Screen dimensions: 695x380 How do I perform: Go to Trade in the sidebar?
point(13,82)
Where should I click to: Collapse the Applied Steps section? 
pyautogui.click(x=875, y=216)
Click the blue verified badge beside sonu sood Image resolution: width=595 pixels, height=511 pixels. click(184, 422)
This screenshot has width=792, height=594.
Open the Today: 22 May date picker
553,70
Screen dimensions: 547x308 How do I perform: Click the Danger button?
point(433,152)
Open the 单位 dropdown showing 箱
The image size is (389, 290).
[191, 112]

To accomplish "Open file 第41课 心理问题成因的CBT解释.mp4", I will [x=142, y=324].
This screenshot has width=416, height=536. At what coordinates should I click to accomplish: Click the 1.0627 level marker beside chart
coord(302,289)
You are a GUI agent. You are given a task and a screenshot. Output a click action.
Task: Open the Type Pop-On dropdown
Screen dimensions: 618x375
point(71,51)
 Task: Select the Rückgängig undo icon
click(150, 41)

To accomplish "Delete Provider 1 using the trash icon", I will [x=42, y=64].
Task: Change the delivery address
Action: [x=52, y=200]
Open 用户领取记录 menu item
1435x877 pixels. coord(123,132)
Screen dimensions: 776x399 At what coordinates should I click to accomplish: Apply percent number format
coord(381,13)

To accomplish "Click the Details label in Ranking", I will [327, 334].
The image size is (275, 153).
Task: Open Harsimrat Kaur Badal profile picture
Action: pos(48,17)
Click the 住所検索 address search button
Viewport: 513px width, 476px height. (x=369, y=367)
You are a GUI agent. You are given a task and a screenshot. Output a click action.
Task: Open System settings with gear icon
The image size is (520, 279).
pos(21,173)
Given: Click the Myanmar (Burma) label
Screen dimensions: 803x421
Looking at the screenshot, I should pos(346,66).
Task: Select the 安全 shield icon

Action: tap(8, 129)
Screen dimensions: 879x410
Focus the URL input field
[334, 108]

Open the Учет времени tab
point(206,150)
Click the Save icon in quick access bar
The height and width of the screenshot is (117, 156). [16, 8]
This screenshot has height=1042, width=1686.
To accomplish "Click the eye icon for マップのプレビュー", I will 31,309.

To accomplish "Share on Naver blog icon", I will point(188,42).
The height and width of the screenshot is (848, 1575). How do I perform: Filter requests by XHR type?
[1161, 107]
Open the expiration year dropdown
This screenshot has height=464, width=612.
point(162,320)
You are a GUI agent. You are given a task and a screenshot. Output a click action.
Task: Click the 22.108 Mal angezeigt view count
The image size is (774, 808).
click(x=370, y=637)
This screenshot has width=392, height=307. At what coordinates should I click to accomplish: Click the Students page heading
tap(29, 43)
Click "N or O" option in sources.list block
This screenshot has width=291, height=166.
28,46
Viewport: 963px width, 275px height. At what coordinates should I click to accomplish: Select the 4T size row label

### EXERCISE DETAILS
Please transcribe the material above precisely as it stands.

### RESPONSE BELOW
Screen dimensions: 695x380 How do I perform: Go to Trade in the sidebar?
point(13,82)
Where should I click to: Collapse the Applied Steps section? 
pyautogui.click(x=875, y=216)
Click the blue verified badge beside sonu sood Image resolution: width=595 pixels, height=511 pixels. click(184, 422)
This screenshot has width=792, height=594.
Open the Today: 22 May date picker
553,70
Screen dimensions: 547x308 How do I perform: Click the Danger button?
point(433,152)
Open the 单位 dropdown showing 箱
The image size is (389, 290).
[191, 112]

To accomplish "Open file 第41课 心理问题成因的CBT解释.mp4", I will [x=142, y=324].
This screenshot has width=416, height=536. At what coordinates should I click to accomplish: Click the 1.0627 level marker beside chart
coord(302,289)
You are a GUI agent. You are given a task and a screenshot. Output a click action.
Task: Open the Type Pop-On dropdown
Screen dimensions: 618x375
point(71,51)
 Task: Select the Rückgängig undo icon
click(150, 41)

To accomplish "Delete Provider 1 using the trash icon", I will [x=42, y=64].
Task: Change the delivery address
Action: [x=52, y=200]
Open 用户领取记录 menu item
1435x877 pixels. coord(123,132)
Screen dimensions: 776x399 At what coordinates should I click to accomplish: Apply percent number format
coord(381,13)

To accomplish "Click the Details label in Ranking", I will [327, 334].
The image size is (275, 153).
Task: Open Harsimrat Kaur Badal profile picture
Action: pos(48,17)
Click the 住所検索 address search button
Viewport: 513px width, 476px height. (x=369, y=367)
You are a GUI agent. You are given a task and a screenshot. Output a click action.
Task: Open System settings with gear icon
The image size is (520, 279).
pos(21,173)
Given: Click the Myanmar (Burma) label
Screen dimensions: 803x421
Looking at the screenshot, I should pos(346,66).
Task: Select the 安全 shield icon

Action: tap(8, 129)
Screen dimensions: 879x410
Focus the URL input field
[334, 108]

Open the Учет времени tab
point(206,150)
Click the Save icon in quick access bar
The height and width of the screenshot is (117, 156). [16, 8]
This screenshot has height=1042, width=1686.
To accomplish "Click the eye icon for マップのプレビュー", I will 31,309.

To accomplish "Share on Naver blog icon", I will point(188,42).
The height and width of the screenshot is (848, 1575). How do I perform: Filter requests by XHR type?
[1161, 107]
Open the expiration year dropdown
This screenshot has height=464, width=612.
point(162,320)
You are a GUI agent. You are given a task and a screenshot. Output a click action.
Task: Click the 22.108 Mal angezeigt view count
The image size is (774, 808).
click(x=370, y=637)
This screenshot has width=392, height=307. At what coordinates should I click to accomplish: Click the Students page heading
tap(29, 43)
Click "N or O" option in sources.list block
This screenshot has width=291, height=166.
28,46
Viewport: 963px width, 275px height. At what coordinates should I click to accomplish: Select the 4T size row label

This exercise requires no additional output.